Approach value investing without falling into value trap

Value investing may be the preferred route of investment for famous investors such as Benjamin Graham, Warren Buffett, Radhakishan Damani and Rakesh Jhunjhunwala, however, value-picking hasn’t got much limelight in the recent times.

Speaking at the Mint Mutual Fund Conclave 2022, Sankaran Naren, executive director and chief investment officer at ICICI Prudential Asset Management Co. Ltd, said that people often link value investing with contrarian investing, “but it is wrong”. 

“If you buy junk and say that I am doing value investing. It is not. As Seth Klarman (American hedge fund manager) said, value investing is at its core the marriage of a contrarian streak and a calculator.” To put simply, value investing is about buying fundamentally robust companies at cheaper prices. 

Naren was instrumental in launching ICICI Prudential Value Discovery Fund in 2004. It started out with about 132 crore of assets and is today worth 25,000 crore. 

For Rajeev Thakkar, chief investment officer and director, PPFAS Asset Management, investing in itself is value investing, rest is trading.

“If the fundamental approach of investment is that the price will go up, then your focus is speculation-driven. So, it is trading. If you are buying a stock at 80, whose intrinsic value is 100, it is value investing, but buying at 120 is not investing. People may slice and dice such actions into growth and quality investing, but it doesn’t make sense.”

Experts say that finding intrinsic value is easier said than done. For example, people applied the formula of discounted cash-flows (DCF) in valuing the new-age companies. “DCF is mathematical course of action. But it is like a Hubble telescope. You move it one inch and you are in a different galaxy. Similarly, depending on the assumptions one has taken of terminal value, growth and cost of capital, you can get whatever mathematical value you want. This is where the difference between value investing and day-dreaming comes,” Thakkar said. 

He believes that best fiction is not written on Microsoft Word but Excel. “Last year people put a lot of money in low RoCE businesses, which were burning cash to acquire customers. To my mind, this model won’t work in positive real interest rate era.” 

How to avoid value traps 

As per Naren, one cannot avoid value traps. “For example, in the 2006-07 period, we would read more Benjamin Graham. So, we added a little bit more textile, paper and fertilizer, and we realised that this kind of model doesn’t work even in India. We left it and said let’s buy pharma and consumer. Buy something more contrarian. That approach worked much better.” 

Second key aspect is patience. “As and when you get the opportunity, you will have to grab them and that is the learning that we have over a period of time,” said Naren.

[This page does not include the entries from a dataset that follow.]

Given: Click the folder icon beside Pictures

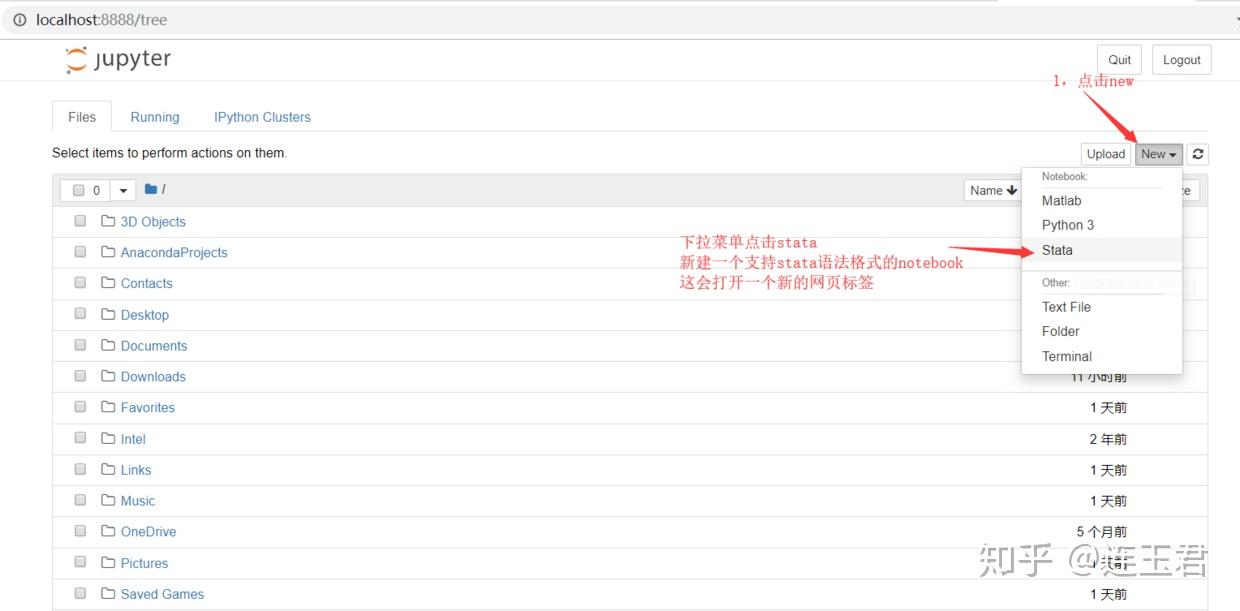Looking at the screenshot, I should point(108,563).
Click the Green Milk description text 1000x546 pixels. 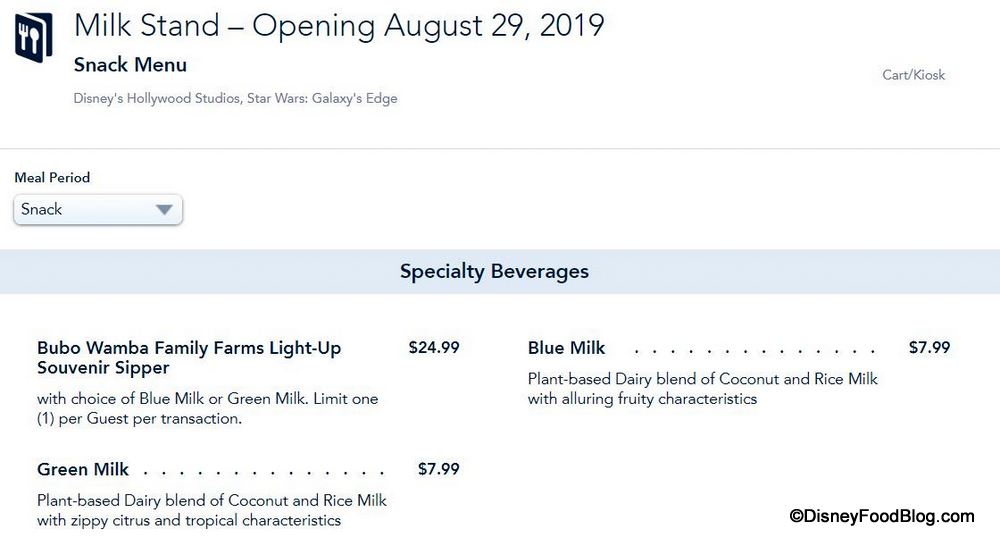click(211, 510)
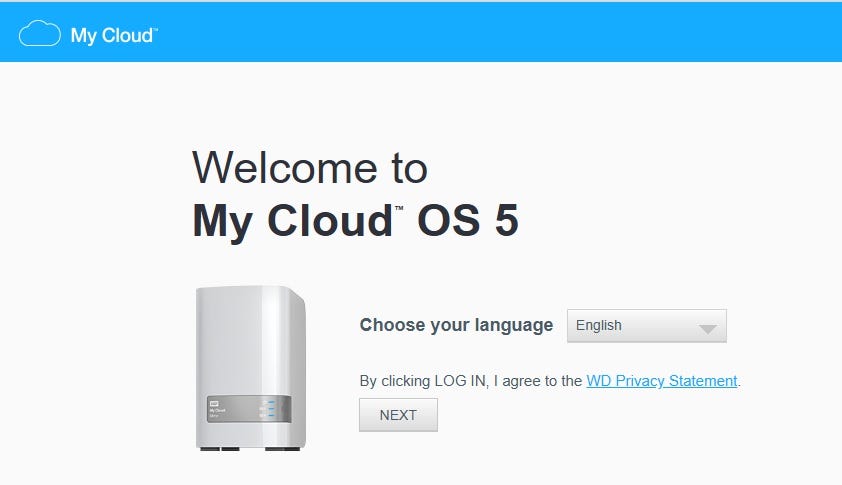Click the My Cloud Mirror device image

click(x=249, y=365)
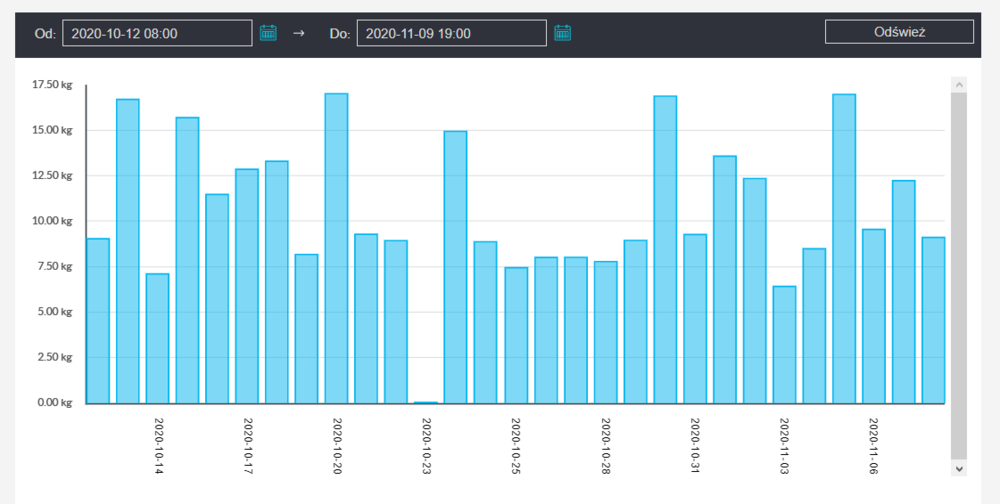
Task: Focus the Od start date input field
Action: (157, 33)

Value investing in asset allocation

Investors should not limit value investing to equities. One of the key initiatives that Naren has taken is to expand it to other asset classes by focusing on a category like balanced advantage fund. “It is also value investing and that is less of a value trap because you are buying an asset class which is cheap. As an AMC, we had a much more pleasant experience doing value investing with multi-assets. We do asset allocator where we added gold. Recently, we added a product called passive multi-asset where we put ETFs of global, local, gold and go active.” 

Naren is seeing value opportunities in fixed income, floating rate bonds and PSUs. 

On the other hand, Thakkar is of the opinion that in the US, price is what you pay, and value is what you get. But for him India is different. “Price is what you pay, but value is what promoters will let you get. In India, we have something called return on promoter equity. Apart from looking at traditional valuations’ metrics, it is important to focus on management quality and how they are allocating capital.”